FIG. 2 shows such a multiplexed medium. A number of channels 16(0) through 16(n) which are carrying packets containing bits from variable rate bit streams 22(0..n) are received in multiplexer 40, which processes the packets as required to multiplex them onto high bandwidth ("HBW") medium 42. The packets then go via medium 42 to demultiplexer 44, which separates the packets into the packet streams for the individual channels 16(0..n). A simple way of sharing a high bandwidth medium among a number of channels that are carrying digital data is to repeatedly give each individual channel 16 access to the high bandwidth medium for a short period of time, referred to hereinafter as a slot.

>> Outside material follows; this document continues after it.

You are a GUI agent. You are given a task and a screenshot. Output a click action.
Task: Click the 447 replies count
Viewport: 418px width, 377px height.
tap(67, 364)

One way of doing this is shown at 50 in FIG. 2. The short period of time appears at 50 as a slot 52; during a slot 52, a fixed number of packets 32 belonging to a channel 16 may be output to medium 42. Each channel 16 in turn has a slot 52, and all of the slots taken together make up a time slice 54. When medium 42 is carrying channels like channel 16 that have varying bit rates and time constraints, slot 52 for each of the channels 16 must output enough packets to provide bits at the rate necessary to send the largest pictures to channel 16 within channel 16's time, overflow, and underflow constraints. Of course, most of the time, a channel^'s slot 52 will be outputting fewer packets than the maximum to medium 42. and sometimes may not be carrying any packets at all. Since each slot 52 represents a fixed portion of medium 42's total bandwidth, any time a slot 52 is not full, a part of medium 42's bandwidth is being wasted.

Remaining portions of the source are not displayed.